Duxbury claims that there was only circumstantial evidence that an attempted sexual battery occurred, requiring the State to either rebut or introduce competent, substantial evidence that is inconsistent with Duxbury's reasonable hypotheses of innocence. Duxbury's primary hypothesis was that there was no sexual battery. Although there was no evidence of actual intercourse, the crime charged was attempted sexual battery. As discussed above, the victim had numerous abrasions on her body consistent with an attempted sexual battery, and Duxbury's DNA was found on her breasts. This was circumstantial evidence inconsistent with Duxbury's *397hypothesis of innocence, and it was sufficient evidence to allow the jury to decide the issue of guilt. See Johnson v. State , 238 So.3d 726, 742 (Fla. 2018) ("It is 'the jury's duty to determine whether the evidence is sufficient to exclude every reasonable hypothesis of innocence beyond a reasonable doubt.' " (quoting State v. Law , 559 So.2d 187, 189 (Fla. 1989) ) ).
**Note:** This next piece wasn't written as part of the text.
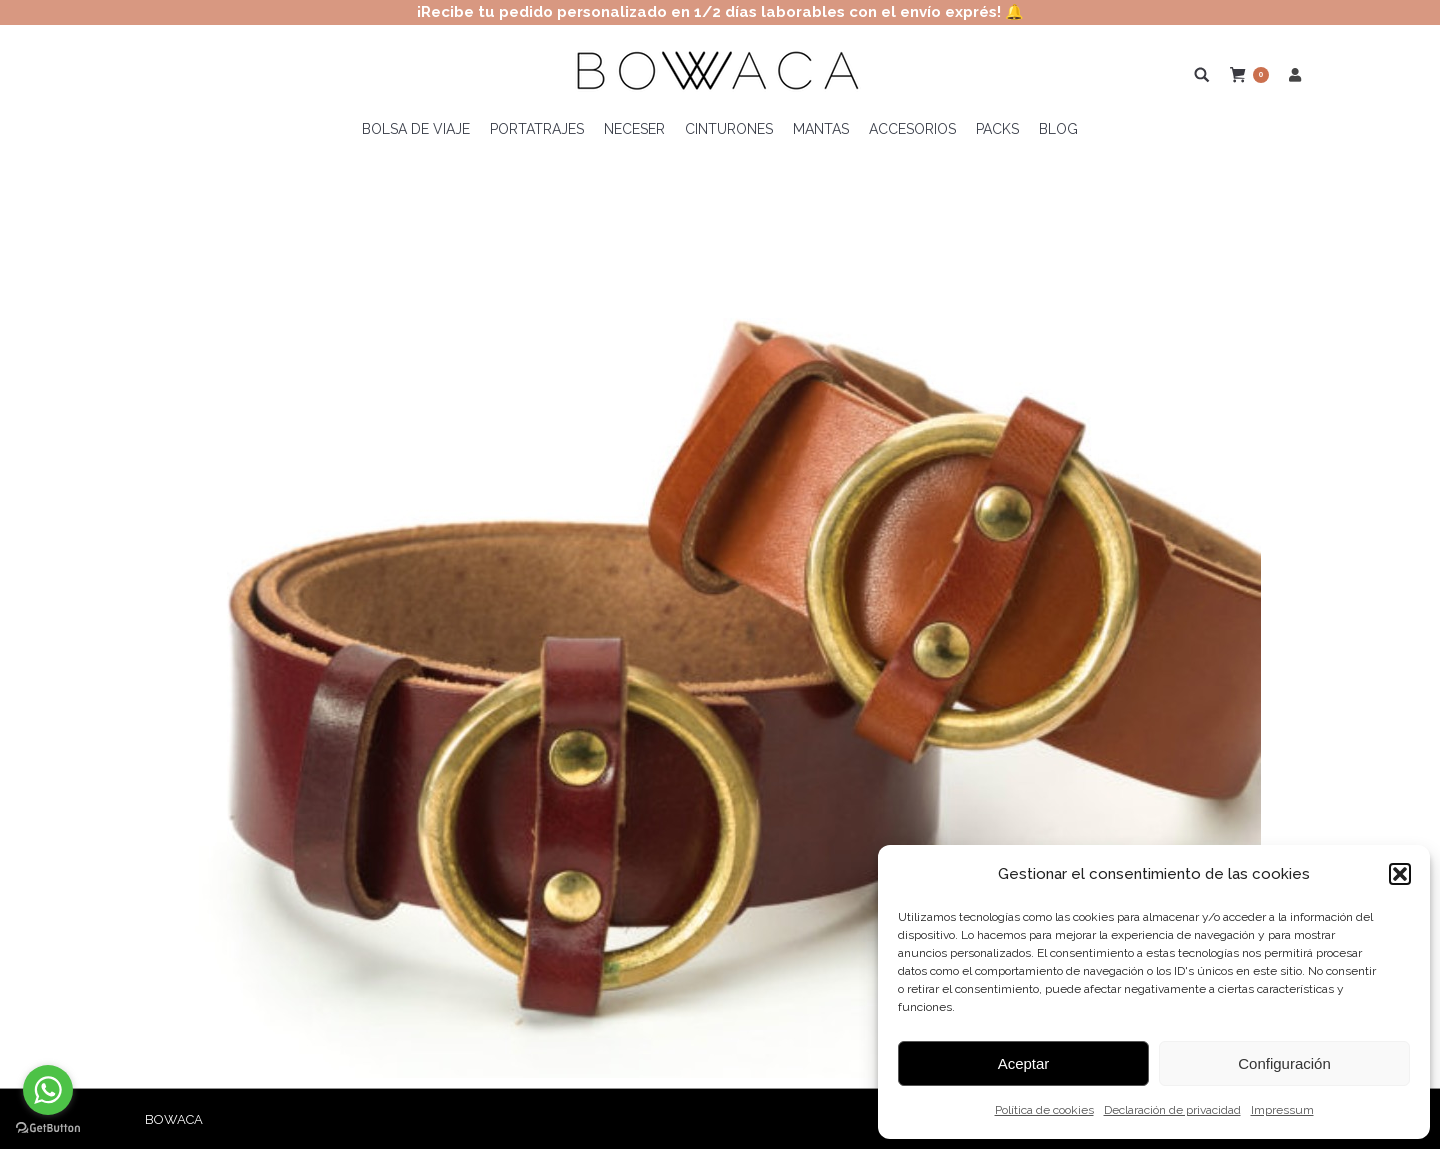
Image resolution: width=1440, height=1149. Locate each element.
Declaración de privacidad (1172, 1110)
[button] (1400, 874)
Duxbury's alternative hypothesis of innocence was that perhaps the victim had invited him into her apartment where they had consensual sex.6 That hypothesis contradicts Duxbury's argument that there was no evidence the victim had engaged in consensual or forced sex. Additionally, that hypothesis of innocence was contradicted by Duxbury's own statements to police that the victim did not invite him into her apartment that early morning, and that he had never been in her apartment. Finally, evidence suggested that the victim was too intoxicated, with a .239 grams/deciliter blood alcohol level, to have had the capacity to consent to sex that night, which further conflicts with Duxbury's hypothesis of innocence, as does the evidence of the violence inflicted upon her.7

We find that the motion for judgment of acquittal was properly denied, as there was competent, substantial evidence to support a jury's verdict that a sexual battery with physical force had been attempted and that Duxbury was the perpetrator of that crime. "The [defendant's] conviction is supported by sufficient evidence where a rational trier of fact could find the existence of the elements of the crime beyond a reasonable doubt after viewing the evidence in the light most favorable to the State." Knight v. State , 186 So.3d 1005, 1010-12 (Fla. 2016).

For the reasons set forth above, we affirm.

AFFIRMED.

ORFINGER and GROSSHANS, JJ., concur.